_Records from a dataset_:
####

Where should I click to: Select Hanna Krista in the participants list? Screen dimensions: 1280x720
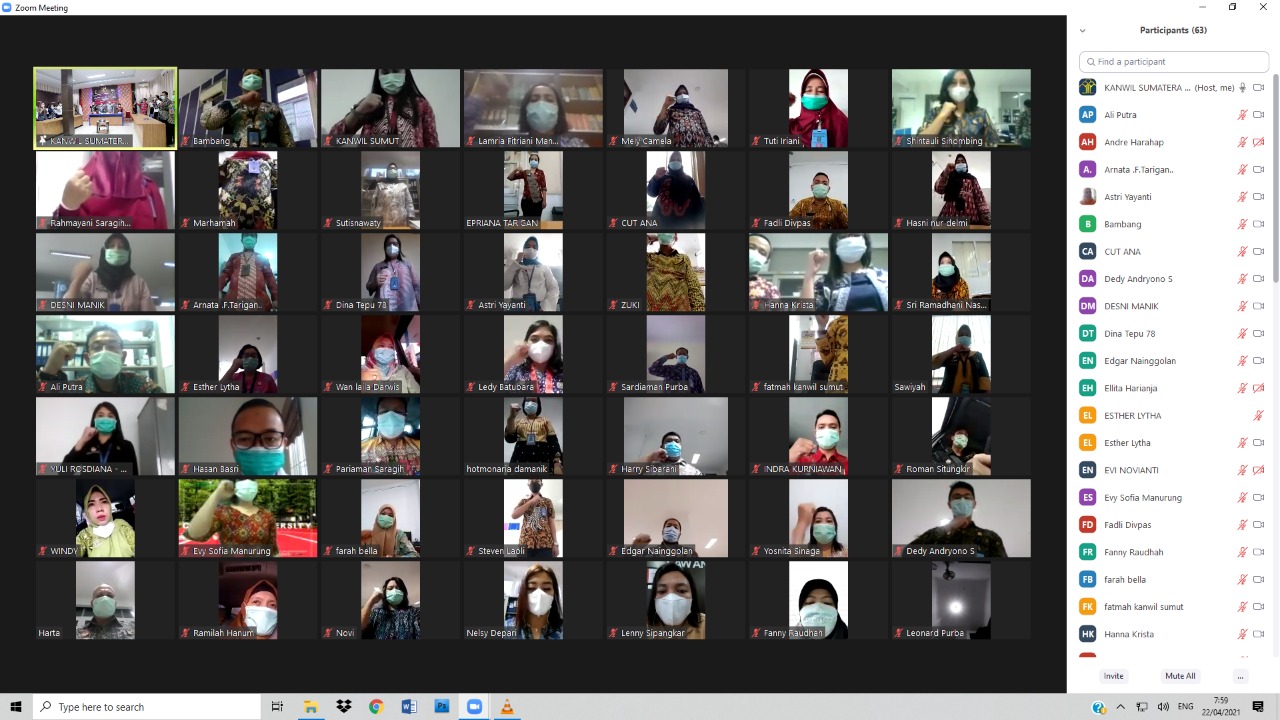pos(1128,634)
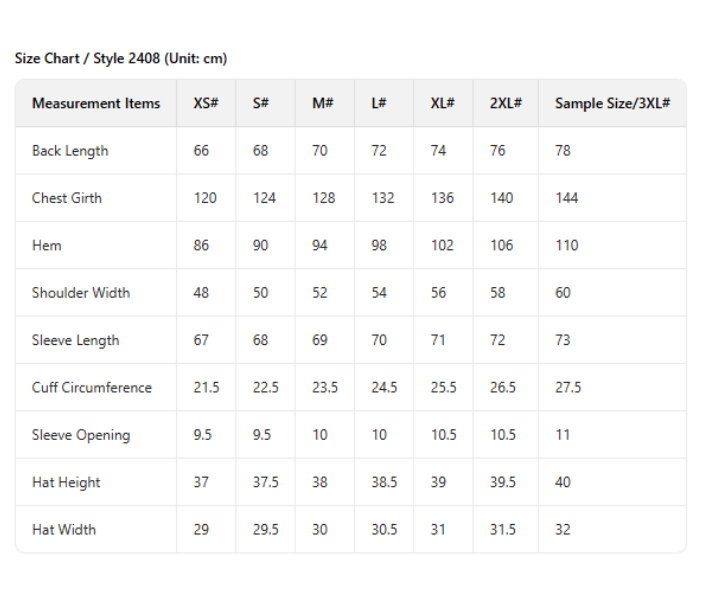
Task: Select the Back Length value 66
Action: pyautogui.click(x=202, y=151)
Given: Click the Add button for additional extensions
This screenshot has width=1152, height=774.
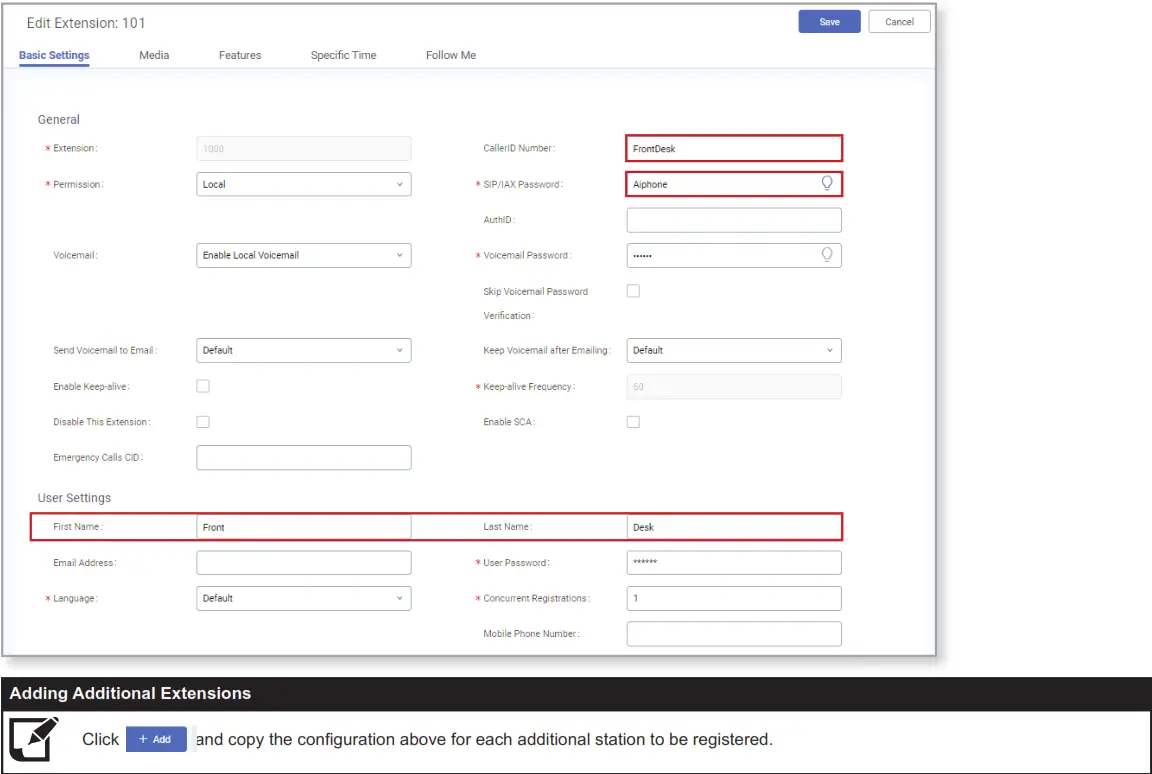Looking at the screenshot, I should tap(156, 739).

####

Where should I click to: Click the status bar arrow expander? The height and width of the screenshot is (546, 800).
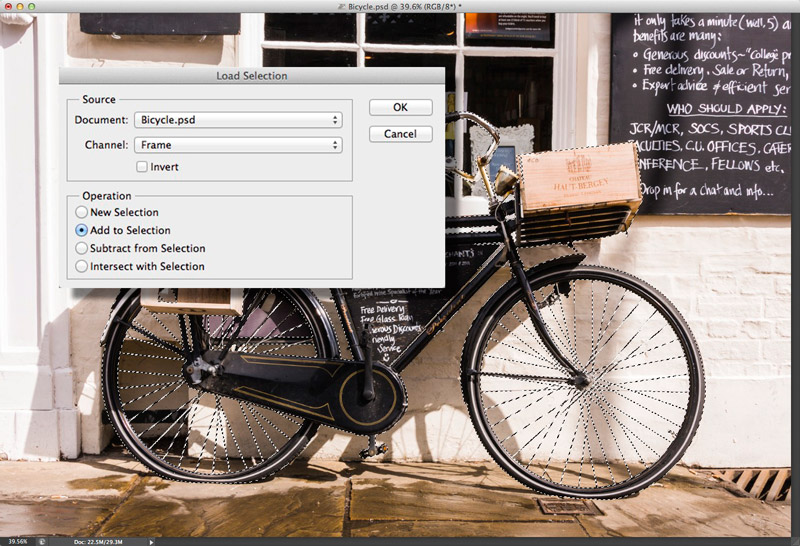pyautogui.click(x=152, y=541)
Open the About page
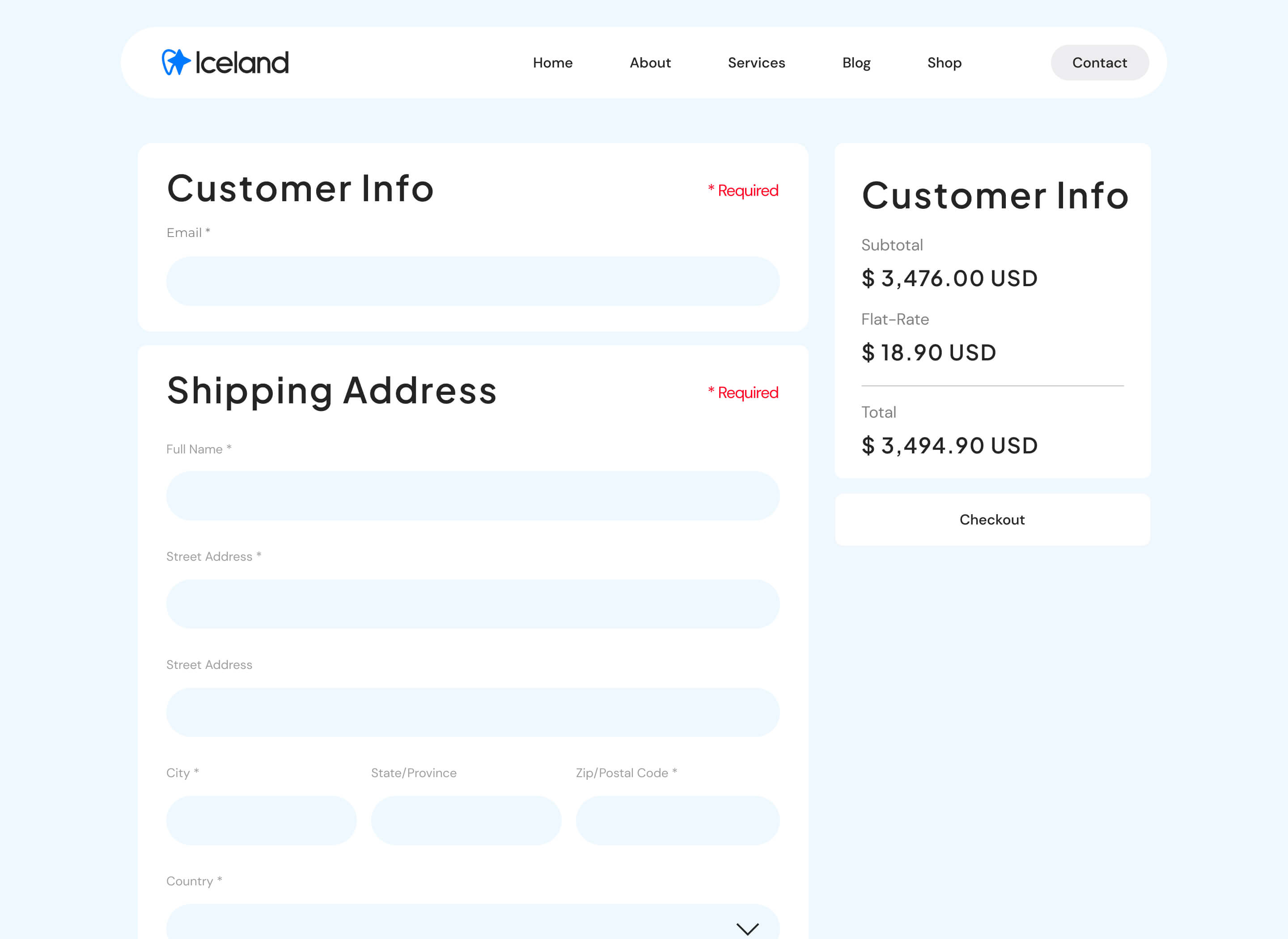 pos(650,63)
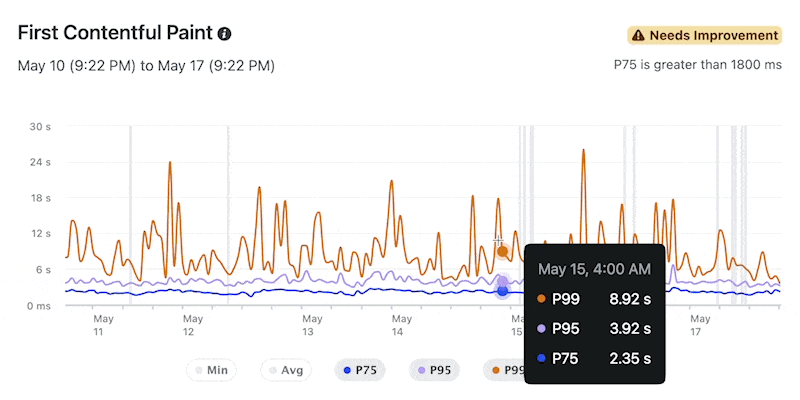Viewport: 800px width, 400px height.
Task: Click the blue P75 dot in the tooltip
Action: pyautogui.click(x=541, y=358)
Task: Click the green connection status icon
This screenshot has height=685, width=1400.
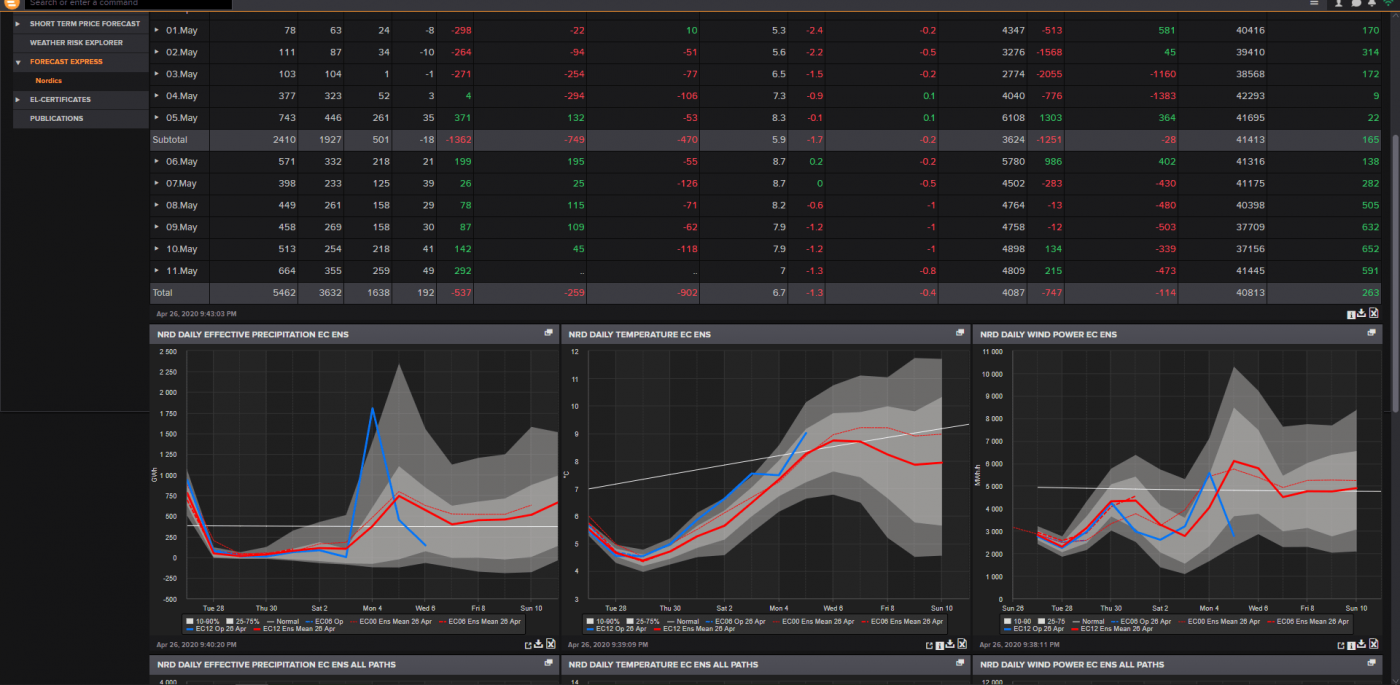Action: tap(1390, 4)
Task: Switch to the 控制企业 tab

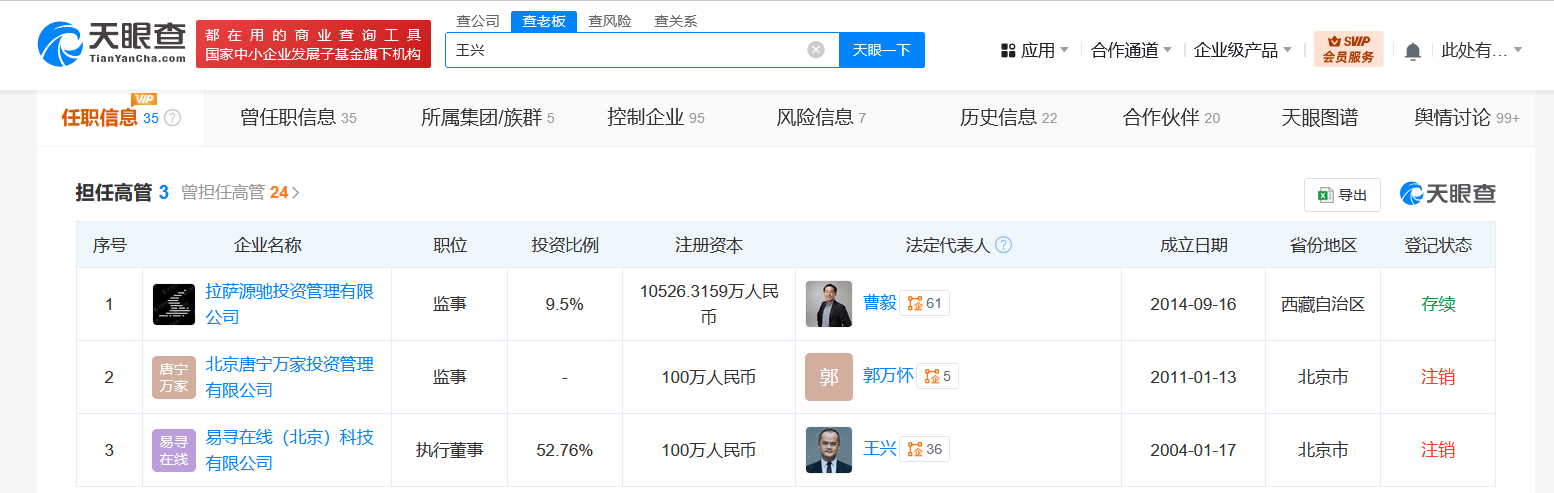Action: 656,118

####

_EXERCISE_:
Output only the lines above from the line that holds "Where should I click to: Select" through the line that holds "Given: Click the", both ends included, and exclude pictures.

_ANSWER FOR THE TASK_:
Where should I click to: Select Hanna Krista in the participants list? Screen dimensions: 1280x720
pos(1128,634)
Task: Select the Back Length value 66
Action: pyautogui.click(x=202, y=151)
Given: Click the Add button for additional extensions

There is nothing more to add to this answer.